Depuis samedi dernier, 21 juin et fête de saint Louis de Gonzague, quelques fillettes marseillaises prennent leurs ébats dans nos près autour de cette maison de la Providence qui est maintenant leur unique foyer. Elles ont été recueillies par le saint abbé Fouque que la reconnaissance a surnommé avec raison, le Saint Vincent de Paul marseillais. Ces petites nous sont arrivées bien chétives et bien pâlottes ; le grand air de nos montagnes, notre climat vivifiant et une nourriture saine et abondante, donneront bien vite des couleurs à leurs joues amaigries. Quoique très pauvre, avec son mobilier extrêmement sommaire l’Orphelinat de La Martre leur semble un palais à côté des torrides et nauséabondes mansardes où, pauvres petites fleurs sans rêves, elles végétaient tristement.
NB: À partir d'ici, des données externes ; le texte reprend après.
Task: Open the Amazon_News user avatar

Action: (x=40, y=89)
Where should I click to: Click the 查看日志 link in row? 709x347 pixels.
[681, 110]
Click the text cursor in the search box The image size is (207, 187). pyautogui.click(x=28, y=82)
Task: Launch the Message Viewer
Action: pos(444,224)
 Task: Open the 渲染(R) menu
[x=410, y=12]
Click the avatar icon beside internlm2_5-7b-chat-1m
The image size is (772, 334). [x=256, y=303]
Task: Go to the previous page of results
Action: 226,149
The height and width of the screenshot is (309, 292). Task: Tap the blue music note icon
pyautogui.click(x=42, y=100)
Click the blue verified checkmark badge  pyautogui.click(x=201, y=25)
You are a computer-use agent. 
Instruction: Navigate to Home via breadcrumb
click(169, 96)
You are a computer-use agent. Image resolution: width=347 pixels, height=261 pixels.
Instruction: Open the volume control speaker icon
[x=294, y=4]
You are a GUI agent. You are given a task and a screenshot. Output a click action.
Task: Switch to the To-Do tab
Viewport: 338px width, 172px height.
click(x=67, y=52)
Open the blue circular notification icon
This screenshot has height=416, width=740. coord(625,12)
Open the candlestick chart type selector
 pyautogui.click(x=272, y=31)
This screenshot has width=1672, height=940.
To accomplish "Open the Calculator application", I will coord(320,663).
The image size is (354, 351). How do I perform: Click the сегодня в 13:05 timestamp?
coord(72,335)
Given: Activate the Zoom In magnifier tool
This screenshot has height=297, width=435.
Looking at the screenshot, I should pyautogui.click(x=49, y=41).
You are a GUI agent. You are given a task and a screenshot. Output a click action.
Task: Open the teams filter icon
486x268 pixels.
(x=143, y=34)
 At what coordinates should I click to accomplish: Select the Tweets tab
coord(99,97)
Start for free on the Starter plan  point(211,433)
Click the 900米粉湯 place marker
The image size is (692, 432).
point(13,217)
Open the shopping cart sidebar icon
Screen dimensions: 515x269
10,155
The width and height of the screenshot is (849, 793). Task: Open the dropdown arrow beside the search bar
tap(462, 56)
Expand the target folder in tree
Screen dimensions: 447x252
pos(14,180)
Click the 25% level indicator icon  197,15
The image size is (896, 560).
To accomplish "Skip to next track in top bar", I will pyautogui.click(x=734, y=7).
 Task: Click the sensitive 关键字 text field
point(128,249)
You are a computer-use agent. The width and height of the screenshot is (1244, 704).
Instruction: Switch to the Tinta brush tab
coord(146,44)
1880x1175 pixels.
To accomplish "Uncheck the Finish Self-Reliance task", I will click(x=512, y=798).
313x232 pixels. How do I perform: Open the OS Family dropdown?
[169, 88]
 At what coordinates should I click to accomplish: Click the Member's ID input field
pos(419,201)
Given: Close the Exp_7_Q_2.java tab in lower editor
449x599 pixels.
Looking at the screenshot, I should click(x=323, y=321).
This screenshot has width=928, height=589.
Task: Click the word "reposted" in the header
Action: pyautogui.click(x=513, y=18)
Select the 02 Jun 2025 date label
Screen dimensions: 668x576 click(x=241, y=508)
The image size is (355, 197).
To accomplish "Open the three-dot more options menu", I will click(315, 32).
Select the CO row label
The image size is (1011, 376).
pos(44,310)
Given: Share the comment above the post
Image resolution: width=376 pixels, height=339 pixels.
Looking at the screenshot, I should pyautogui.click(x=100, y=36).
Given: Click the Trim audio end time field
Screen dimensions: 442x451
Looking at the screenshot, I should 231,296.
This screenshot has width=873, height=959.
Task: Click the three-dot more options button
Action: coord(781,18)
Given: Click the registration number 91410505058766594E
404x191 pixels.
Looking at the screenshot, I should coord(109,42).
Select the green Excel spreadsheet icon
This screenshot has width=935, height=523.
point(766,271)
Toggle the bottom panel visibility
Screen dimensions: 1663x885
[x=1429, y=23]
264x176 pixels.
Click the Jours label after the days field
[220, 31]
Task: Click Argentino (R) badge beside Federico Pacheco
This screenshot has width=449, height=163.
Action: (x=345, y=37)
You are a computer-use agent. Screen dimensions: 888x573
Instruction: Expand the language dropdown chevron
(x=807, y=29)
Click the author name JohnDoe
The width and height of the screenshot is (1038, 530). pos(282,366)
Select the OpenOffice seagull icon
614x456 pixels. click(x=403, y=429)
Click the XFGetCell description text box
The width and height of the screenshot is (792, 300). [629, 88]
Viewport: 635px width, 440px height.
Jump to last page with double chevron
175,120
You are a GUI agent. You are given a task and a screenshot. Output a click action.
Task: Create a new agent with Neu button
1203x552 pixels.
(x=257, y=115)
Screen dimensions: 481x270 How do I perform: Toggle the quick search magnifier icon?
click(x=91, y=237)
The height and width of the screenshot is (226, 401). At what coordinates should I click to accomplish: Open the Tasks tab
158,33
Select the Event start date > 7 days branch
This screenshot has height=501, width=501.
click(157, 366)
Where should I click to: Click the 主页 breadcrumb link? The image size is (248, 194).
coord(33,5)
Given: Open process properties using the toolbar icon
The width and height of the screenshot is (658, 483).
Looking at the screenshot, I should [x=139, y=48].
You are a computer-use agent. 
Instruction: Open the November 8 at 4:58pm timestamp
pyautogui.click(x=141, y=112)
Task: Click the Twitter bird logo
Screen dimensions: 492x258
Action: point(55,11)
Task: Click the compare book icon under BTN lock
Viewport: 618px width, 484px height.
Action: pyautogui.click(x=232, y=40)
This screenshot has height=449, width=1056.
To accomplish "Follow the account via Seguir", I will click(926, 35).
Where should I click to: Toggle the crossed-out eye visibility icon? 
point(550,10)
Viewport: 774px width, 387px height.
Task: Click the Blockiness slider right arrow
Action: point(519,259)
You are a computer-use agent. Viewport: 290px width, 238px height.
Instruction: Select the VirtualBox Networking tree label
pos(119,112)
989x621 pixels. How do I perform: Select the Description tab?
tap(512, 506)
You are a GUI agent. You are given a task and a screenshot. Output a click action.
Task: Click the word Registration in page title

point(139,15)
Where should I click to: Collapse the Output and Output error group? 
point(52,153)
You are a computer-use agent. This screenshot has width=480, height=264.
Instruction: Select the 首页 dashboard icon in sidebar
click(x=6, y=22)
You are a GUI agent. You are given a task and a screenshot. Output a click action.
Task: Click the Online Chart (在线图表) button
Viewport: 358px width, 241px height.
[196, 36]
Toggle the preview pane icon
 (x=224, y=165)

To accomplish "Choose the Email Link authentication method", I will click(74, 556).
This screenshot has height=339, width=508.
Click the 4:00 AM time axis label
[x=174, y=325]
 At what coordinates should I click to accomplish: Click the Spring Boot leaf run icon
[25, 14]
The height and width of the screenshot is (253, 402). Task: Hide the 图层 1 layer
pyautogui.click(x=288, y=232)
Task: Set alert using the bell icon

Les lecteurs de Notre Montagne forment une grande famille, nous savons que chacun d’entre eux porte un intérêt tout spécial à nos œuvres. Nous osons leur demander une part d’adoption dans leur charité pour nos pauvres petites. Que ceux qui ont des armoires remplies de linges regardent s’il n’y trouverait pas pour l’orphelinat de La Montagne quelques vieux draps râpés, troués peu importe, quelques serviettes ou essuie-mains hors d’usage, quelques lots de vêtements d’enfants.

Tout nous manque, nous serions très heureux de recevoir même des paquets de guenilles. Les lits du dortoir sont neufs mais la plupart n’ont encore ni matelas, ni draps, ni couvertures. Qui donc nous donnera une poignée de crin ou de laine et quelques pans d’étoffe pour coucher nos bambins ? Trois personnes qui ne veulent pas être nommées nous ont déjà quelque peu aidé. Qu’elles trouvent ici l’expression de notre profonde gratitude.

L’Orphelinat Notre Dame de la Montagne a besoin de tous les amis de notre cher petit journal. Il voudrait être l’œuvre de tous et de chacun d’entre eux. Permettez-nous, chers amis, de compter sur votre charitable dévouement.

Comme le reboiseur obstiné qui s’aide à recouvrir de verdure des collines arides, nous avons au cours de ces dix dernières années enraciné dans notre sol rude et ingrat une série d’œuvres bienfaisantes aujourd’hui assez prospères. Nous venons de planter un arbre nouveau destiné à produire des fruits de la charité.

Sous la protection de Notre Dame de la Montagne et avec l’aide des amis de ce journal nous ferons tous nos efforts pour que cet arbre nouveau devienne superbe en hauteur, riche en verdure, ample en ses branches, fertile avec ses fruits afin qu’à son ombre viennent s’abriter de plus en plus nombreuses, de pauvres petites filles frappées prématurément par l’épreuve, soit pour y trouver une vie nouvelle, soit pour s’y développer en paix et grandeur dans la douce et forte clarté de l’Evangile.